- Page extract -
(begin)
I can only hope that the ABC will not respond favourably to this inter-Provincial bullying.
My response would be like a certain TV ad. in N.Z. : "Just walk away" We would all benefit.

Anonymous said...

The recent missives from Peter Jensen sound as though it is GAFCON rather than the Anglican Communion that is on the verge of losing members. Why?

Anyway, from the report in the Mail, it sounds as though some GAFCON primates might be attending to get something before walking out. What? Recognition for ACNA?

Bowman Walton

tachesterton said...

Ron, the latest TA reports are direct quotes from that eminently reliable source 'The Mail on Sunday'. This si the Sunday affiliate of the 'Daily Fail' that we're talking about here.

As far as I can tell, no GAFCON bishop has said that they will walk out on the first day of the meeting. And GAFCON bishops don't tend to be backward about saying the kind of things, if they're true.

Maybe I'm wrong, and a walkout will take place. I'm just saying, consider the source, and don't bet the house on it.

Tim C.

Peter Carrell said...

My question, Ron and Tim, would be whether the DM reporter (who does have a quite a long track record in reporting Anglican matters) has been directly in touch with the GAFCON primates or whether he is working on what "some" are saying the GAFCON primates will do. On the whole it strikes me as uncharacteristically ungracious of the primates to plan such a pre-emptive strike and thus I am inclined to disbelieve the piece.

Anonymous said...

The stakes in this meeting are perceived to be high. Those at the extremes like Martyn Percy and at least some GAFCON primates fear that it will succeed in some centrist way that dilutes their influence. Naturally, then there is maneuvering to avert that outcome by influencing the tone, opening a back channel, pushing the ABC off balance, etc.

But three facts remain--

(1) Resistance to TEC does not require the breakup of the Communion. Other options: allow churches to recognise ACNA instead of TEC; allow churches to recognise TEC provinces or dioceses rather than the General Convention; allow churches to attenuate their ties to TEC without breaking communion with every other Anglican on the planet.

(2) Those who truly care about homosexuals need the Communion more than the Communion needs them. No other communion with comparable reach and influence has given the concerns of the 3% anything like the consideration that Anglicans have given them, and even where same sex marriage is unlikely in the near future, there are other urgent issues that even those opposed to SSM could support: decriminalization, dealing with teen suicide, supporting families that struggle with homosexuality, etc. Once this hard-earned social capital is thrown away, it can never be replaced. And it will be much harder for Christians in other communions to raise these issues if Anglicans who raised them are seen as brats who forced a breakup because they were too self-absorbed to see a larger picture. If one truly believes that homosexuality is a phenomenon that affects humanity everywhere, then there is a duty to demonstrate patience and loyalty to keep the Communion together.

(3) Those who favour a fully scriptural theology of marriage gain nothing for that theology by abandoning precisely the provinces that most need it. Moreover, the failure even to consider and critique with care the TEC and ACC reports on the scriptural basis for their actions gravely disrespects the authority of scripture central to all real Anglicanism. Peter Jensen, whose rhetoric about the North grows stranger every year, is the Jonah of our time. Little ACNA notwithstanding, future evangelicals-- people who will admire house churches in China, persecuted Christians in Iran, etc-- will look back on GAFCON as the first evangelical body to trumpet retreat from a mission field out of sheer purple envy.
(end)
- Entries on target coordinates -
(begin)
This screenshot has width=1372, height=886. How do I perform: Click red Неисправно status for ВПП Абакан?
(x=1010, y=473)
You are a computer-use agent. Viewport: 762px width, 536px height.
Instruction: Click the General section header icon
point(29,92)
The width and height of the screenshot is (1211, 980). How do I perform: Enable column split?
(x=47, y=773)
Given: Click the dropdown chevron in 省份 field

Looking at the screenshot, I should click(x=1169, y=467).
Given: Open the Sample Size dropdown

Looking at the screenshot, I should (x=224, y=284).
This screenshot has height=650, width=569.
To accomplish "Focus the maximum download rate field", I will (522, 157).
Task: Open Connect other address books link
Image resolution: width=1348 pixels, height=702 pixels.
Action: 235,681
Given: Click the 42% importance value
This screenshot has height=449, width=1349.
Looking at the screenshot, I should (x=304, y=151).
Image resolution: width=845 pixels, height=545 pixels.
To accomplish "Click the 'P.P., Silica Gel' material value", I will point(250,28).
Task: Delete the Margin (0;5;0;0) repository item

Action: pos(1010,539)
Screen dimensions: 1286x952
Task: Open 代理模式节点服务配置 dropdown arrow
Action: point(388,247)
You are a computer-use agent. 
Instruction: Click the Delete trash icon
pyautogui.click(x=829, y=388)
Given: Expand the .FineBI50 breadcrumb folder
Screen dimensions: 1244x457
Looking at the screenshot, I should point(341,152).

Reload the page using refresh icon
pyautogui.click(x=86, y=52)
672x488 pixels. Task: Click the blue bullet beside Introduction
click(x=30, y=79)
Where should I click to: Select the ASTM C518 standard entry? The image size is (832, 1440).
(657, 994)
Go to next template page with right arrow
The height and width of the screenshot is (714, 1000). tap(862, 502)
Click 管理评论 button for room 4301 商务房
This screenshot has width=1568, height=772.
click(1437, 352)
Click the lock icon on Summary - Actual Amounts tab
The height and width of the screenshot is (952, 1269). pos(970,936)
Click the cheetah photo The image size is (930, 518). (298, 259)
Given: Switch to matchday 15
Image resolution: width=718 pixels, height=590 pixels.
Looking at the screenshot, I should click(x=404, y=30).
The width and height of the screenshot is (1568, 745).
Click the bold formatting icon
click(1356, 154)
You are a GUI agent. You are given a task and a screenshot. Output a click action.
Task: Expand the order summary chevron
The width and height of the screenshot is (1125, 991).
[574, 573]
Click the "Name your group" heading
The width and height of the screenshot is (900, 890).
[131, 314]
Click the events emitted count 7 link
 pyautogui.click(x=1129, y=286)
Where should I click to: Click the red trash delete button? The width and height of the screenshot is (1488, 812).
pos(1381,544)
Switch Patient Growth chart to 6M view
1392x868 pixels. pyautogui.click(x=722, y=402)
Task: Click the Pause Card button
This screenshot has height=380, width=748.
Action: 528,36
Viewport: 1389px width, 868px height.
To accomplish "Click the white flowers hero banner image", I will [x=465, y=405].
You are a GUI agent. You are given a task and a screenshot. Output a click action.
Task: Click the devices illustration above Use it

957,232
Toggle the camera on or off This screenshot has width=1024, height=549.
(end)
- What this task involves -
From the comment thread above the data, reproduce word for word the section that begins with "Peter Carrell said..." and ends with "disbelieve the piece.".

- Task response -
Peter Carrell said...

My question, Ron and Tim, would be whether the DM reporter (who does have a quite a long track record in reporting Anglican matters) has been directly in touch with the GAFCON primates or whether he is working on what "some" are saying the GAFCON primates will do. On the whole it strikes me as uncharacteristically ungracious of the primates to plan such a pre-emptive strike and thus I am inclined to disbelieve the piece.